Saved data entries
————
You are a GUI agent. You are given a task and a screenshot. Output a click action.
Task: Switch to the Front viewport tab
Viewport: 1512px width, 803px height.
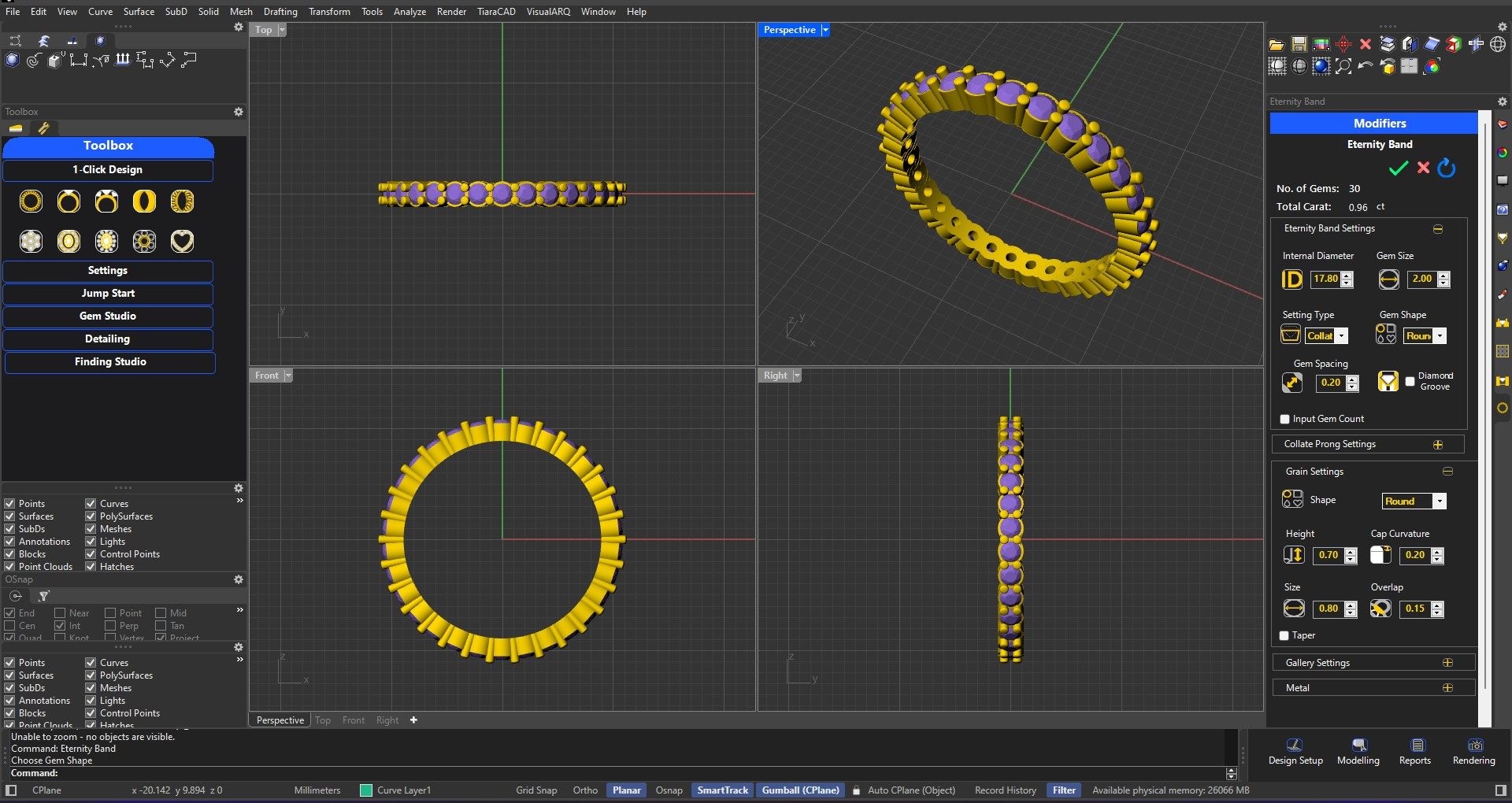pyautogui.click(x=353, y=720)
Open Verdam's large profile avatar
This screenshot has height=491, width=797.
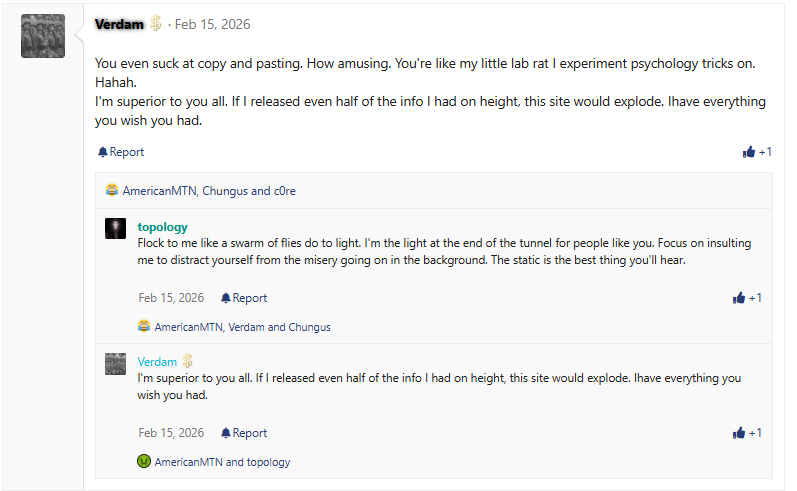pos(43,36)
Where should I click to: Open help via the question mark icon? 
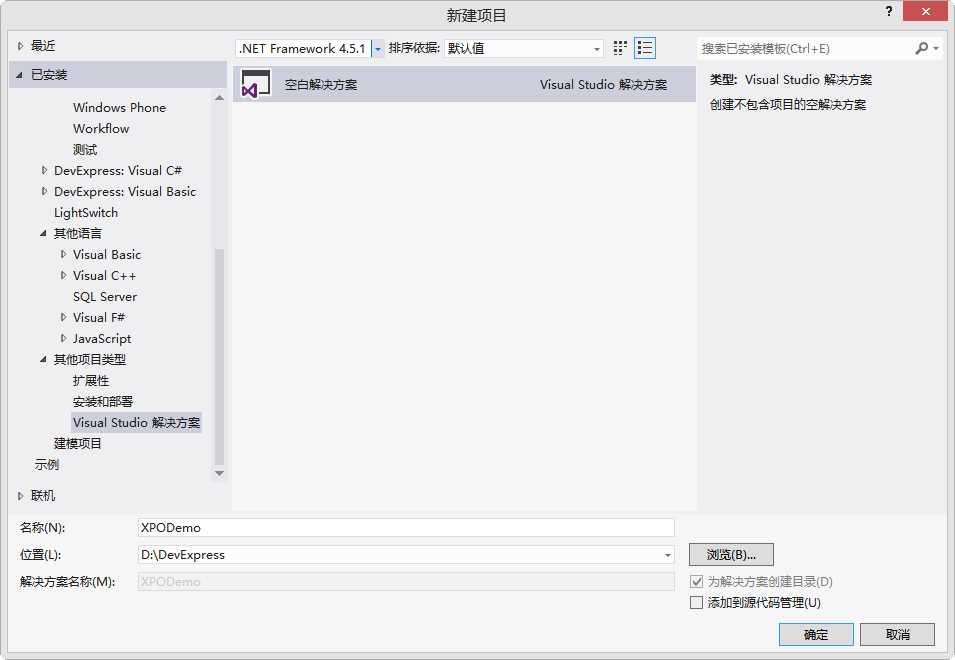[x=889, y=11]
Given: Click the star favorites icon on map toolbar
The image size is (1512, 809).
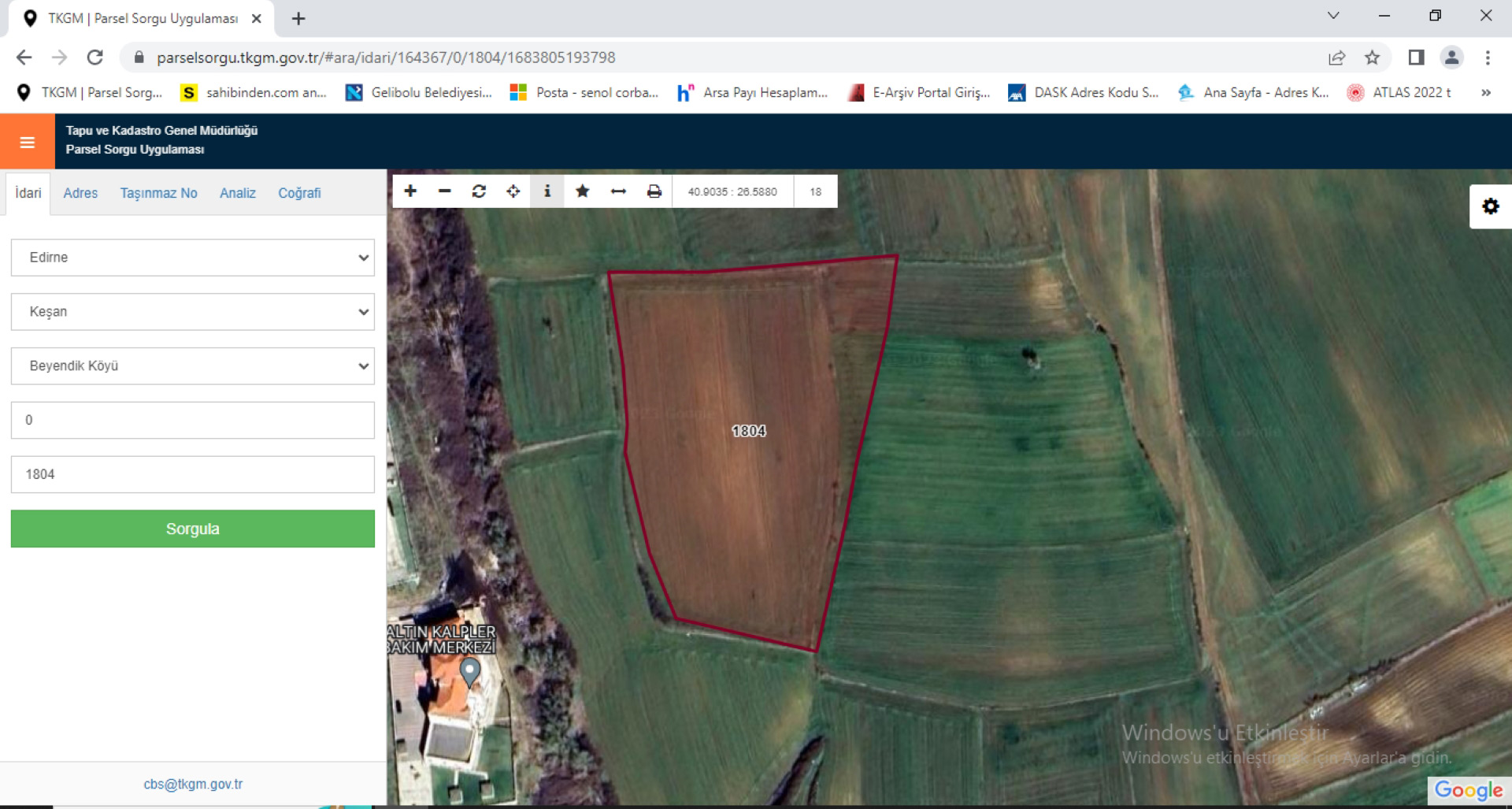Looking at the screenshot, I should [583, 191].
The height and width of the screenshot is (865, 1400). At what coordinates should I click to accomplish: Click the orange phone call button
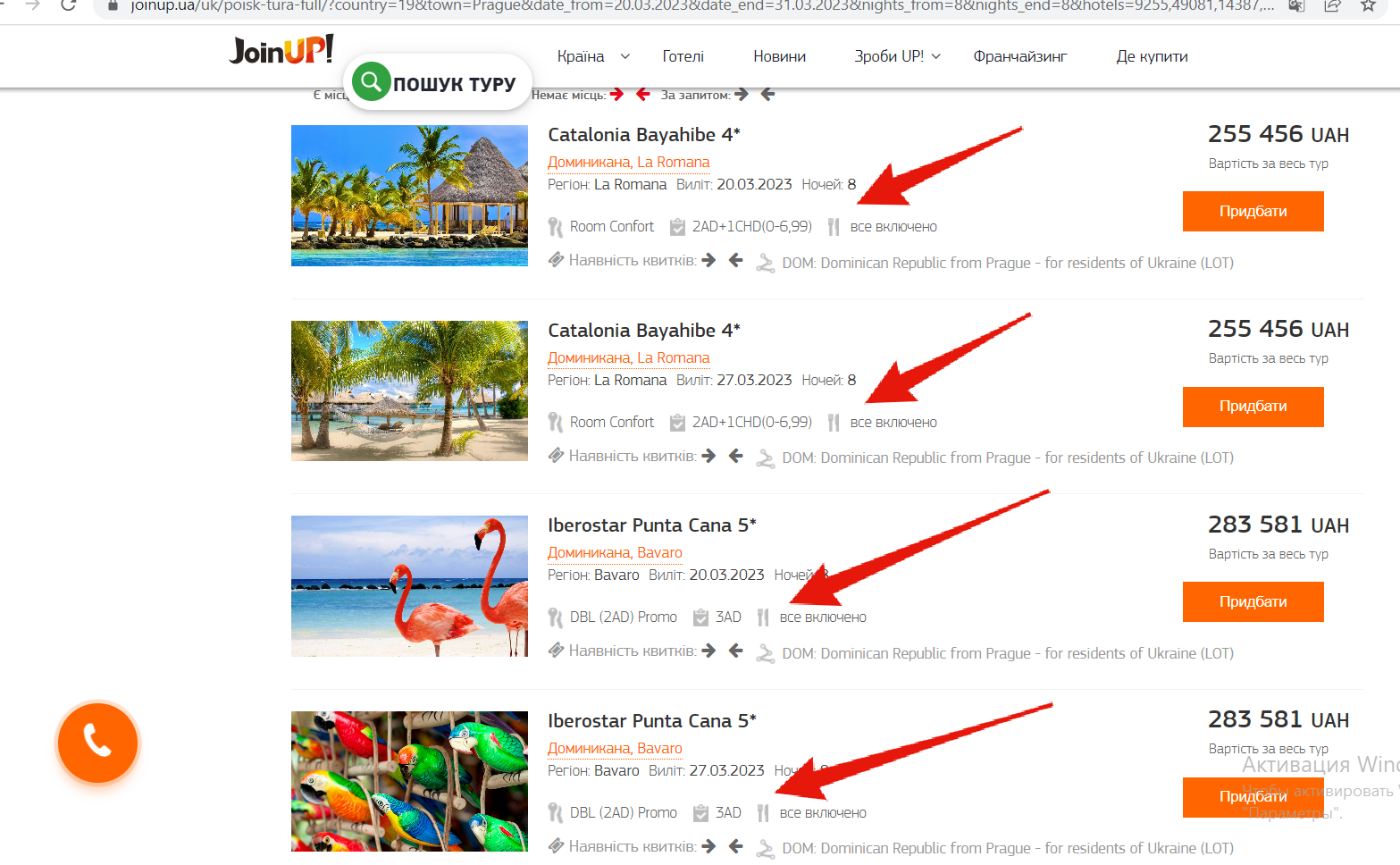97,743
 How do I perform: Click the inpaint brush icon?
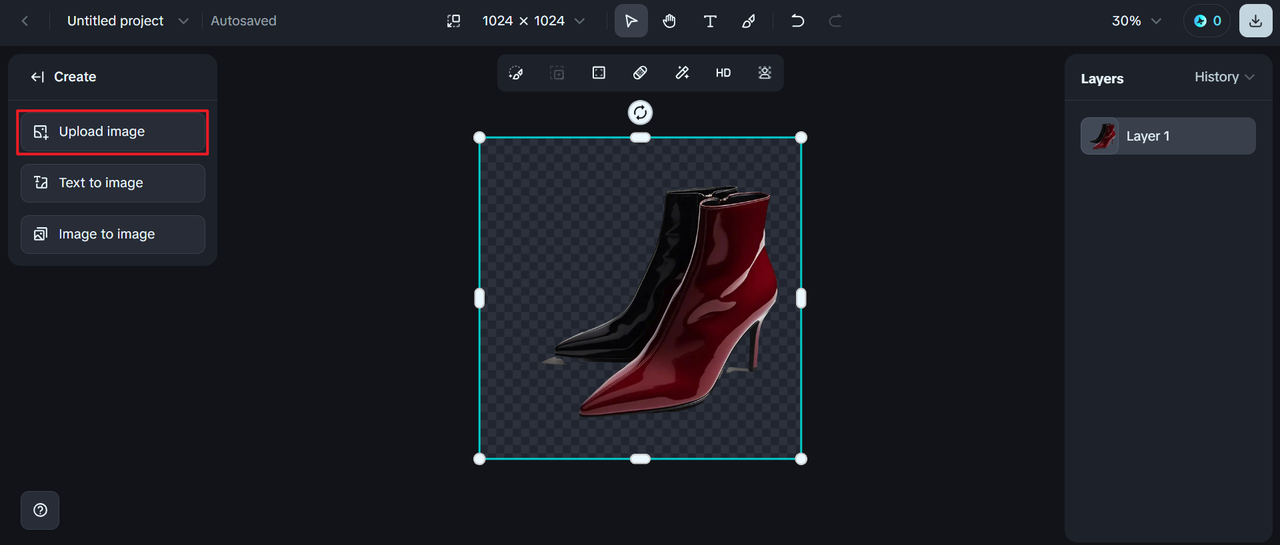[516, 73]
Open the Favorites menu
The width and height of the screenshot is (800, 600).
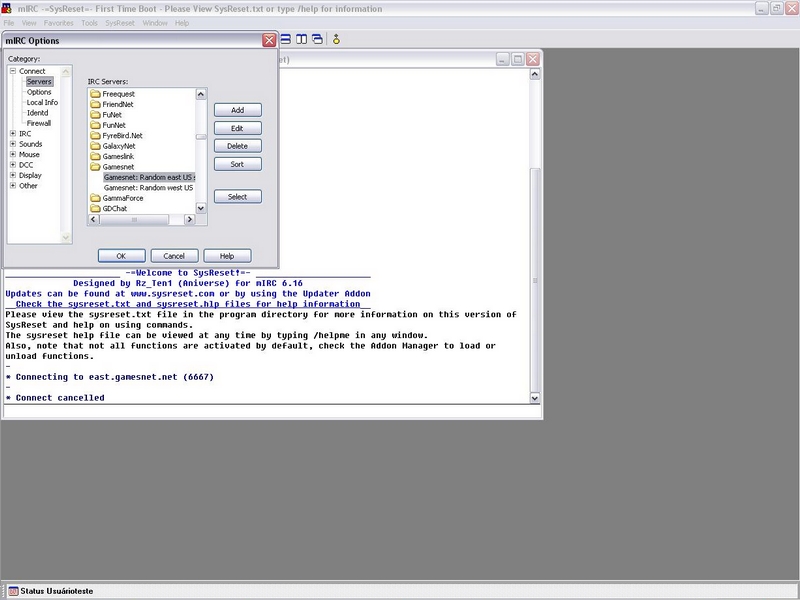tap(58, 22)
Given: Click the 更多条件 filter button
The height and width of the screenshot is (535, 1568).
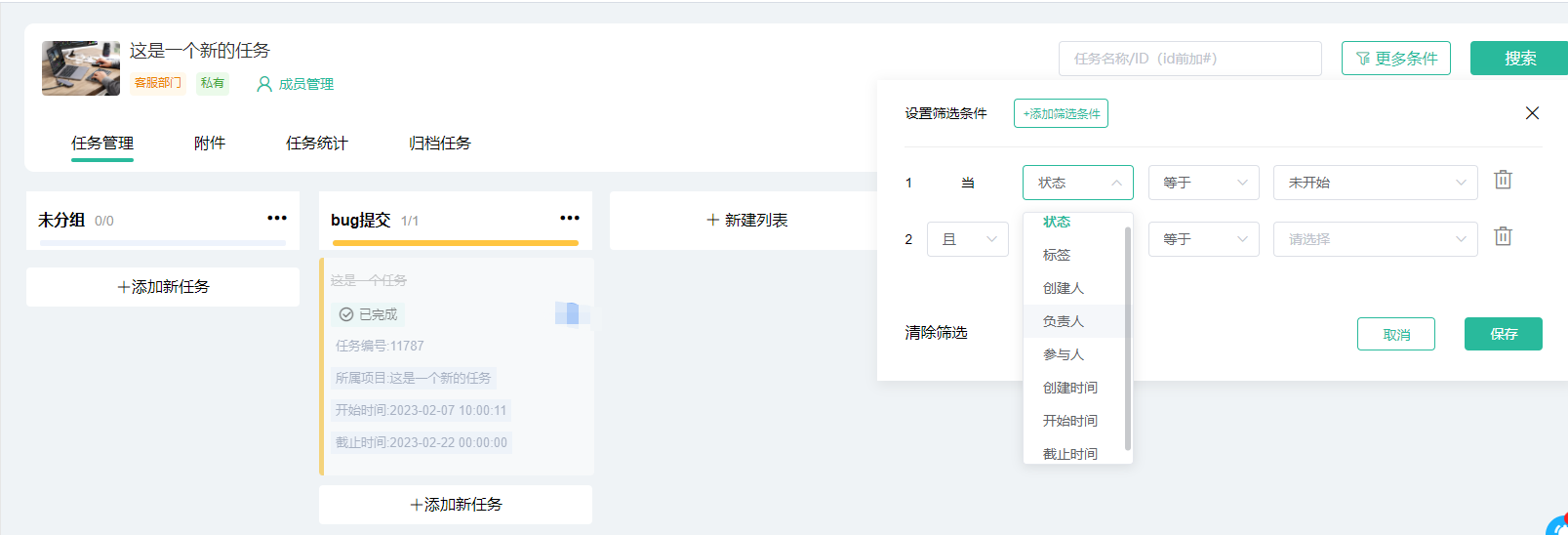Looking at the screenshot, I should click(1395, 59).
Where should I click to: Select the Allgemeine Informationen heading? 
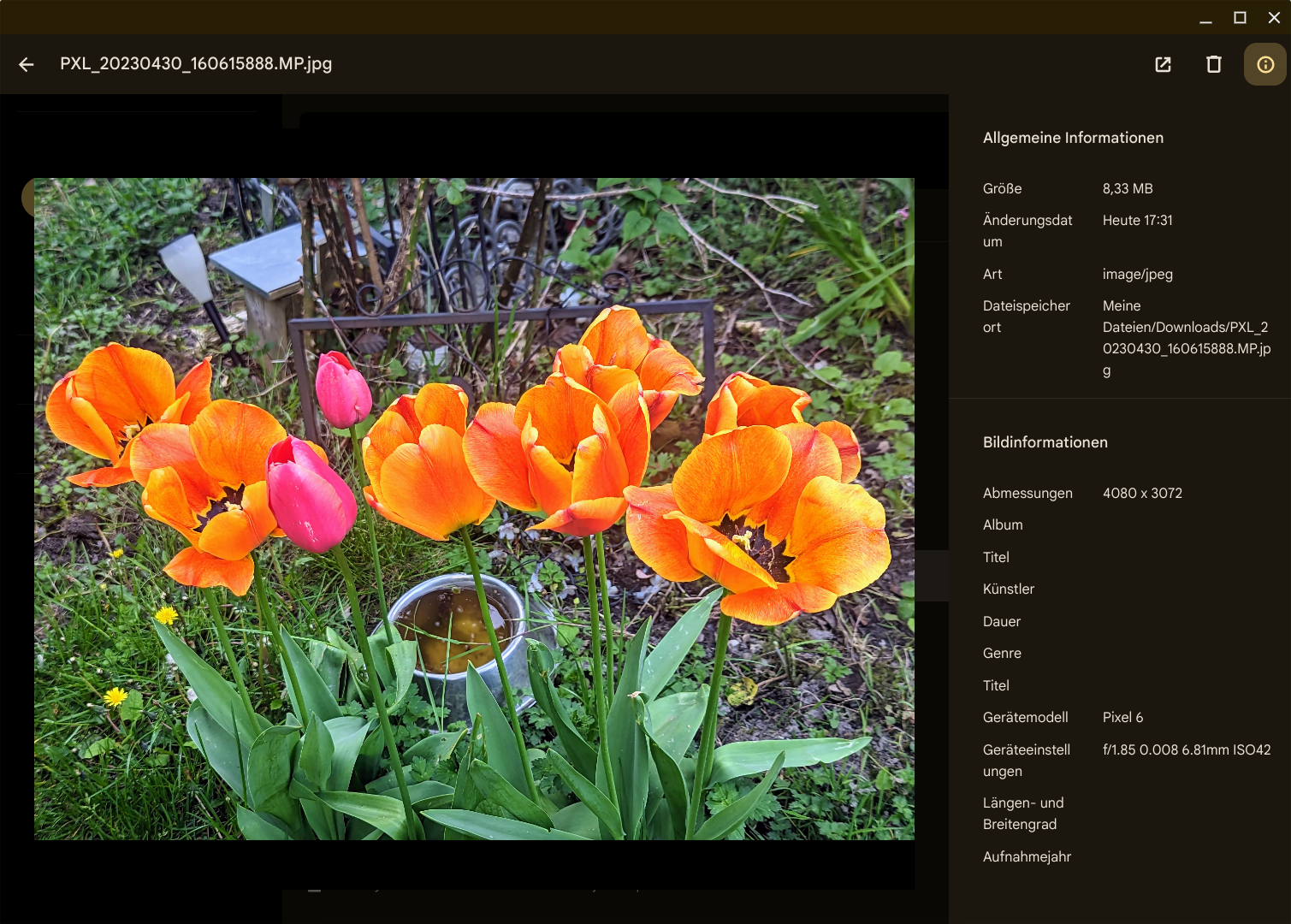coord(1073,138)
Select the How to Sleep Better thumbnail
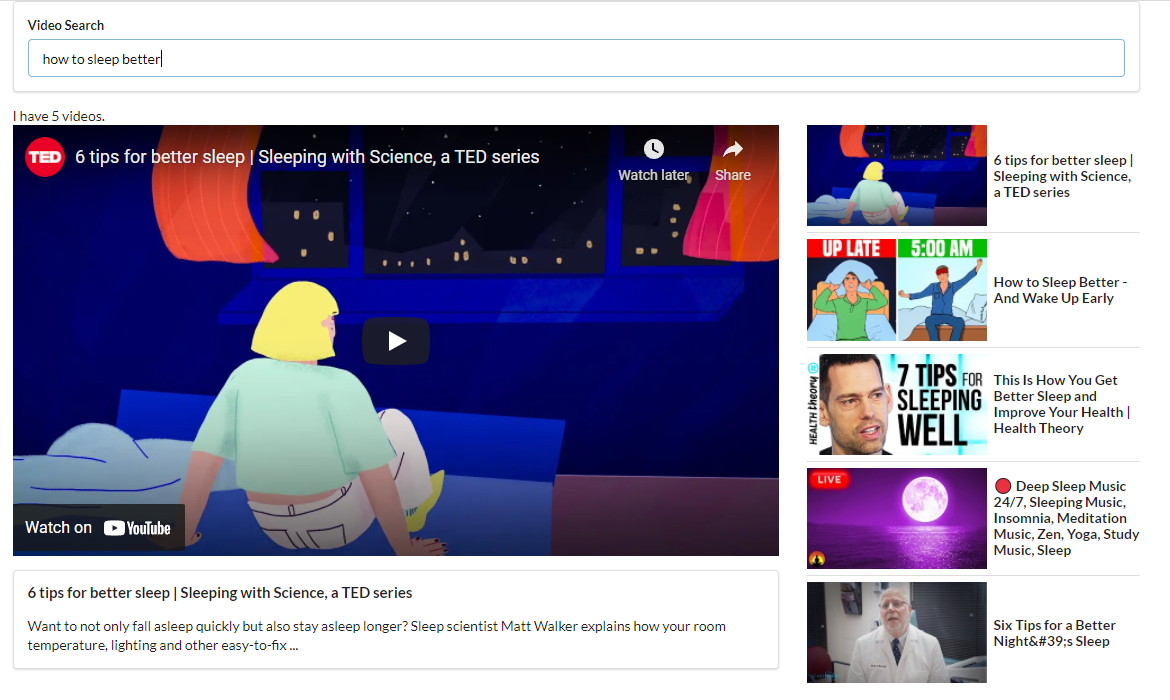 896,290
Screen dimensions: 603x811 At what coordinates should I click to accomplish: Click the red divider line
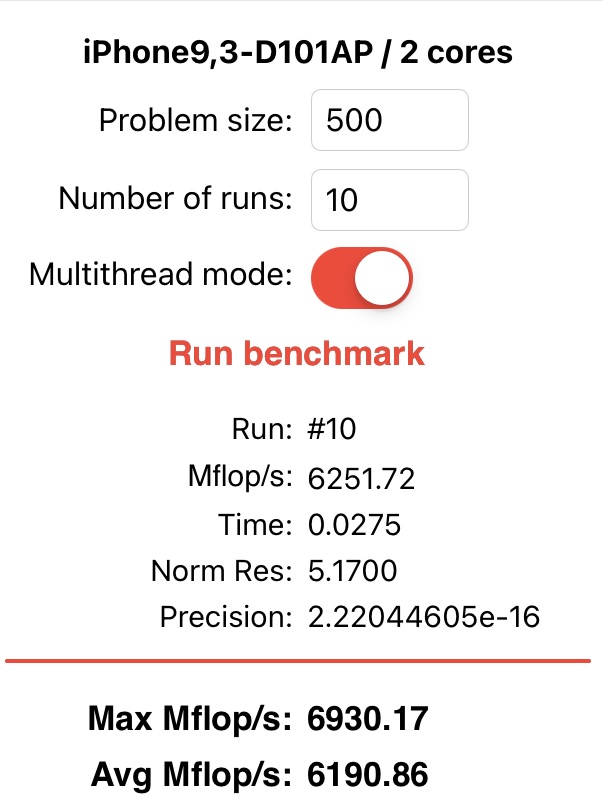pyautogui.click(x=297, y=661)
————
◆ EXERCISE DIRECTIONS
With the pictures left out, please output each line from the one containing "Given: Click the 更多条件 filter button" through the end of the entries, exactly as it is.

◆ REPLY TO THE EXERCISE
Given: Click the 更多条件 filter button
The height and width of the screenshot is (535, 1568).
Looking at the screenshot, I should click(1395, 59).
Where should I click to: Select the Allgemeine Informationen heading? 
coord(1073,138)
Select the How to Sleep Better thumbnail
 896,290
Screen dimensions: 603x811 At what coordinates should I click to accomplish: Click the red divider line
pyautogui.click(x=297, y=661)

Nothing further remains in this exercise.